How to Focus on Fitness
January brings an exciting time of setting goals and starting new routines, but is anyone really thinking about their New Year's resolution health kick by the time May roles around? Well, we’re back to the beginning of the year and although the January Warriors at the gym may have started strong, a couple months later and early mornings at the gym are already less crowded. Here are some tips to stay in line with your health and fitness goals all year.

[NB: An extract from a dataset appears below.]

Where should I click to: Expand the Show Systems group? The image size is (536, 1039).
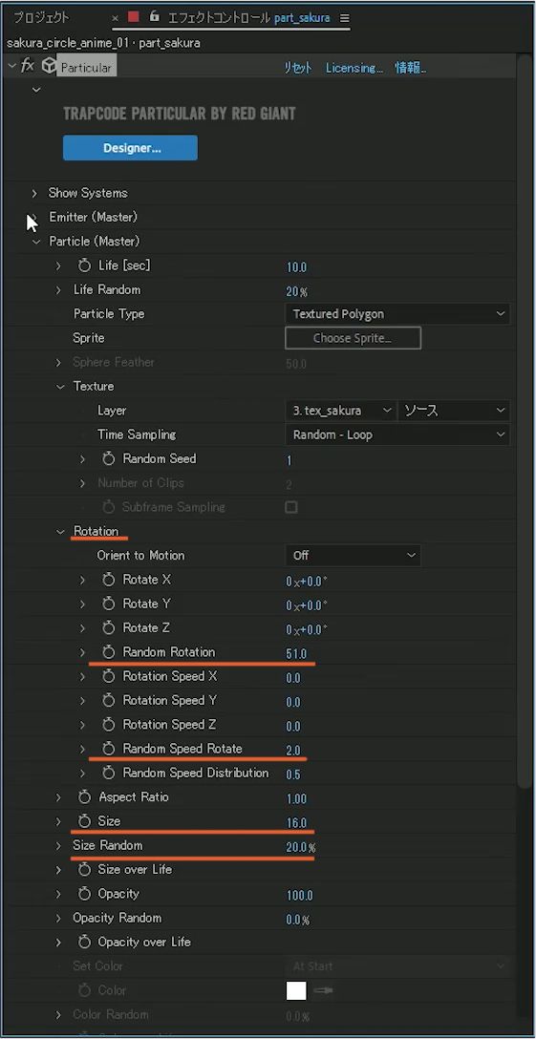[x=34, y=194]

It’s easy to set big, long term goals. I want to lose X amount of weight. I want to do X every day. I want to be healthier. I want to be fit. While it is certainly important to have long-term goals, remember that a lot of small events must occur to achieve large goals. Additionally, achieving small goals provides a sense of accomplishment once completed and acts as a tangible way to quantify progress. So let’s start small. Say your end goal is to be more mindful this year. Start with a small goal of meditating for 10 minutes three days this week. Then the next week bump it up to four days. Then five, so on, until it becomes a part of your every day routine.
You may be familiar with the idea that it takes 21 days to form a good habit, and while that may be true for simple tasks such as drinking a glass of water after breakfast every day, more difficult goals such as exercising every day take much longer—up to 225 days—until they become habitual. Have patience; it certainly is not going to be rainbows and sunshine trying to form a new habit, but beginning with weekly or daily goals provides an attainable starting point. As ridiculous as it may sound, a good goal to start with is to set aside time to establish your daily/weekly goals. Write down your goals and hold yourself accountable. Make it your goal to keep making goals, then go out and start tackling them!

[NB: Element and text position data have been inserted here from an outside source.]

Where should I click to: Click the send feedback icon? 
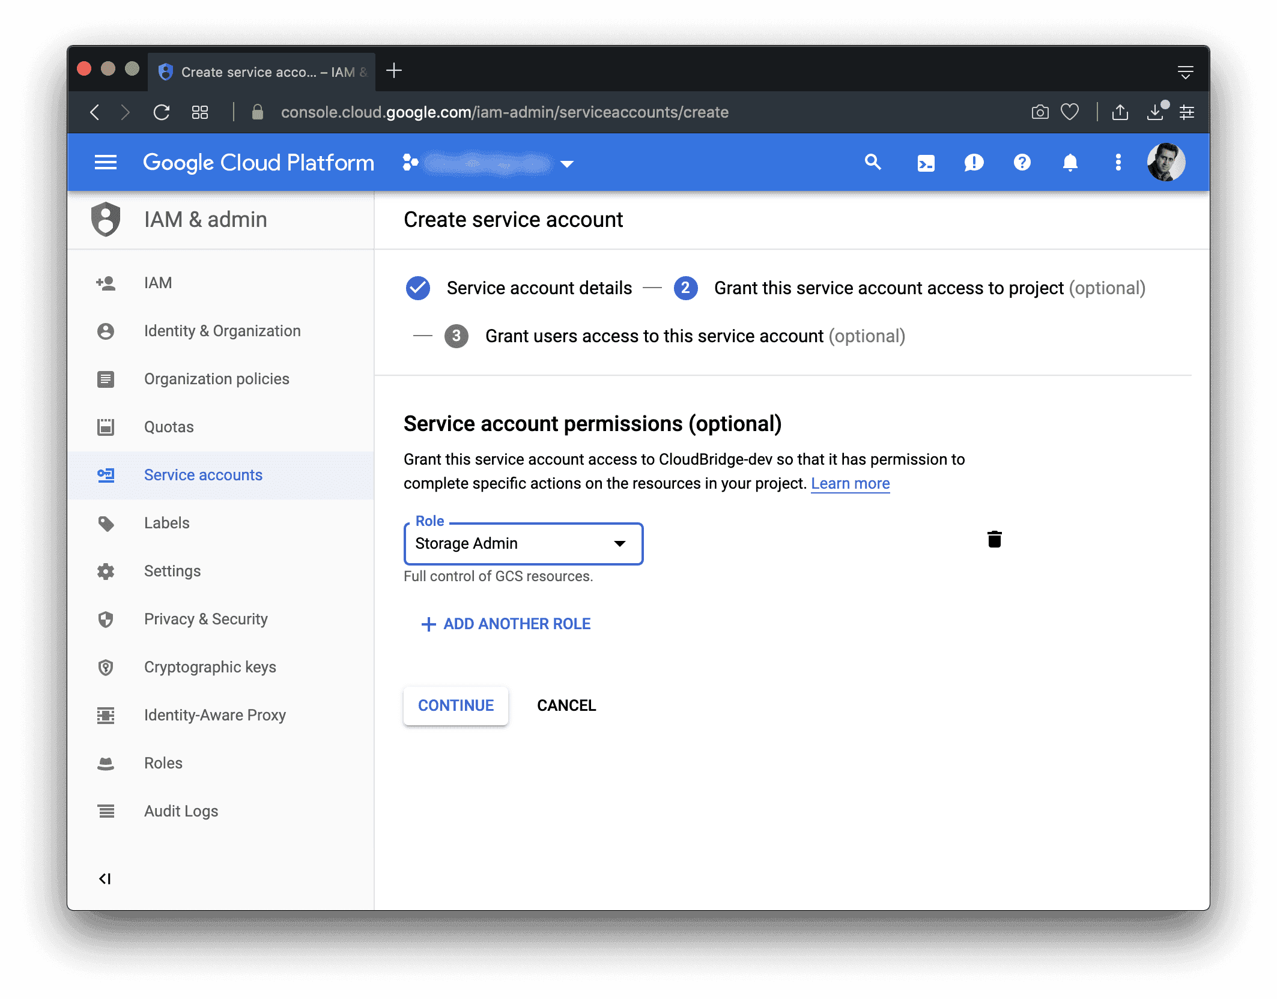coord(974,163)
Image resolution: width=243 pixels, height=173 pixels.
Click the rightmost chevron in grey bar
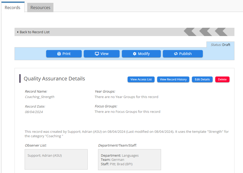pyautogui.click(x=221, y=32)
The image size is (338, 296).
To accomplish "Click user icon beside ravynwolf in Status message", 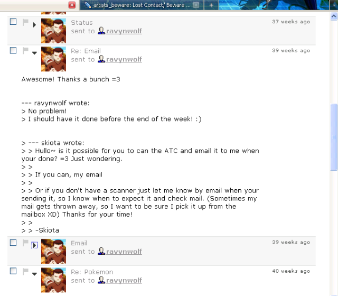I will pyautogui.click(x=101, y=31).
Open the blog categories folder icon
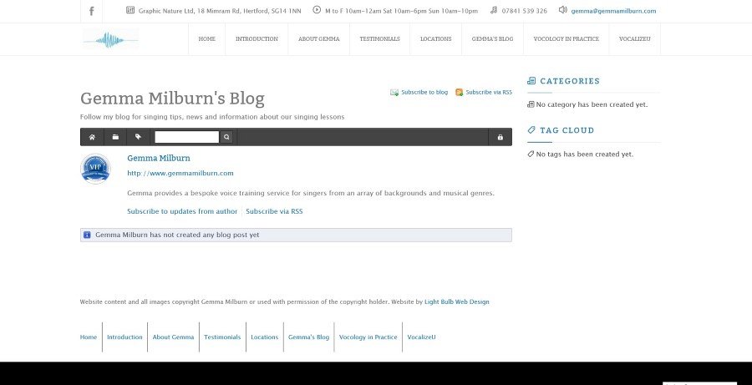The height and width of the screenshot is (385, 752). 115,137
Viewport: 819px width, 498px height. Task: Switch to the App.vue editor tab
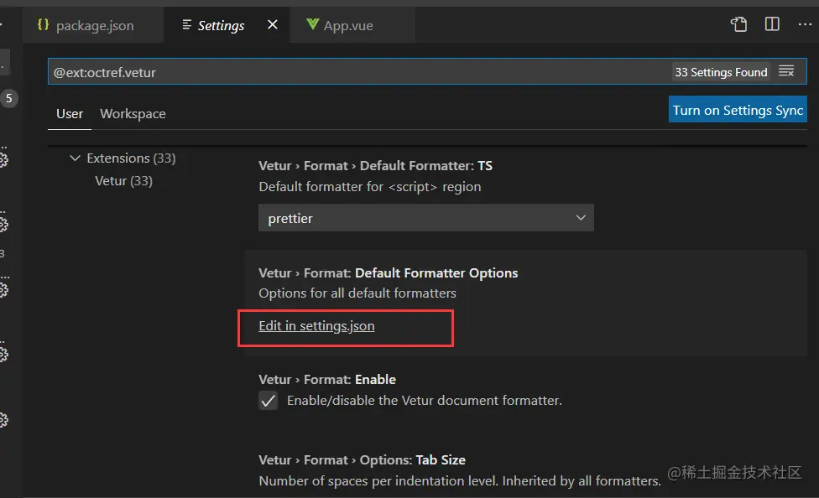click(x=348, y=25)
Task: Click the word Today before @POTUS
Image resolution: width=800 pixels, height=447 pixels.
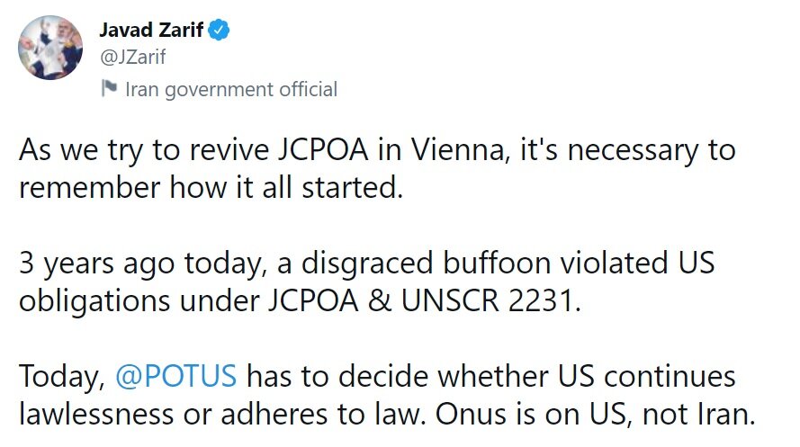Action: click(60, 376)
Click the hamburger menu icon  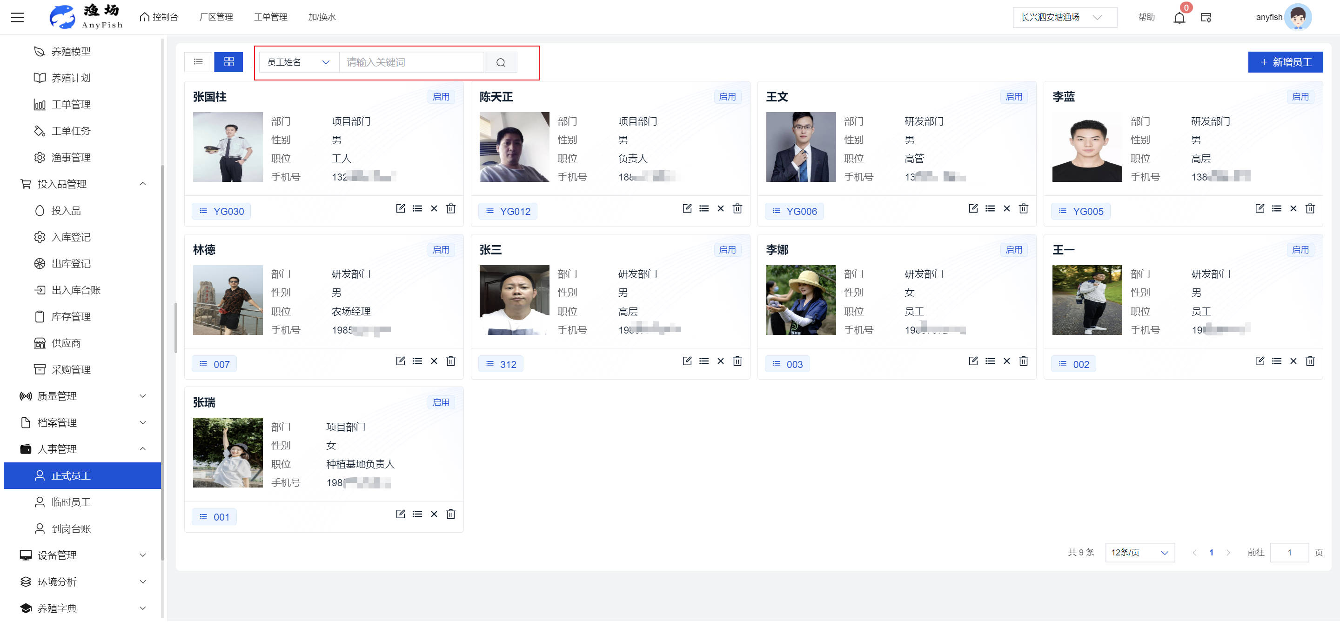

Find an Accountability Partner
(Or Someone to go to Workout With)
This piece of advice may not help everyone, but if you struggle with motivation or feel like you don’t fit in at the gym, having someone to workout with can be crucial. The gym can be a scary place—all those football guys with biceps the size of your thigh making grunting noises. Or that girl who could squat your bodyweight, yeah, no thank you. I’m here to tell you do not be scared! The gym is a place where the majority of people could care less about what you are doing and are focused on their own workout. Still, it can take time to build up confidence in using equipment or navigating around said sweaty, jacked men.
Exercising with friends can grow your comfort in the gym and place accountability on getting out the door. Can’t find a friend, then make some at the gym by signing up for a class. Group classes also offer an opportunity to exercise in an environment that will push you and keep you accountable. Join a beginner class and try something new like yoga or kickboxing. Don’t have access to a gym? Workout buddies are even better for gym-free exercise. Go on a run or do a bodyweight workout and have a partner to work together with in order to finish the workout.

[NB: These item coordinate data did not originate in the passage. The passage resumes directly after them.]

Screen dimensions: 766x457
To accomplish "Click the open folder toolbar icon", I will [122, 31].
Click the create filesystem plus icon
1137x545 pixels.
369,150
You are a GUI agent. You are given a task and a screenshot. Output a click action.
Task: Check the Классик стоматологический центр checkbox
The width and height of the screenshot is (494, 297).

Staying Motivated While Alone
This is the hard one. Everyone has different intrinsic motivations and pinpointing how to channel this motivation to form lasting habits can take time. In terms of fitness, I highly recommend the Nike Training Club (NTC) app, a free application full of workouts. The application offers a variety of workouts and includes video demonstrations for every exercise in each workout. You can sort through workouts of varying lengths, difficulties, and equipment usage. A majority of workouts require no equipment and provide great ideas for exercises to do at home. After downloading a workout, it’s as easy as pressing “play” and the application will time the workout, give motivational prompts, and keep you moving. The application also has yoga workouts of varying difficulties, meaning some of their yoga routines may be a nice relaxing way to start or end the day while others will put your body to work. If you enjoy running or want to give it a try, Nike also has the Nike Run Club application which includes commentated runs from Olympians such as Shalane Flanagan. Start the app and let the professionals walk you through running techniques for your body and mind.
Aside from applications, go back to small goal setting. Say you want to work on core strength; make a goal to do eight minutes of core work three days this week. Then up it until you do the routine every day. Then make it a goal to do 10 minutes of core work three out of seven days, until you’ve upped the time to 10 minutes every day. Of course this is only one possible example, but setting small goals allows you to actually achieve them until what was hard becomes easy and habitual. From there you can look back at your progress and see the actuation of a larger goal.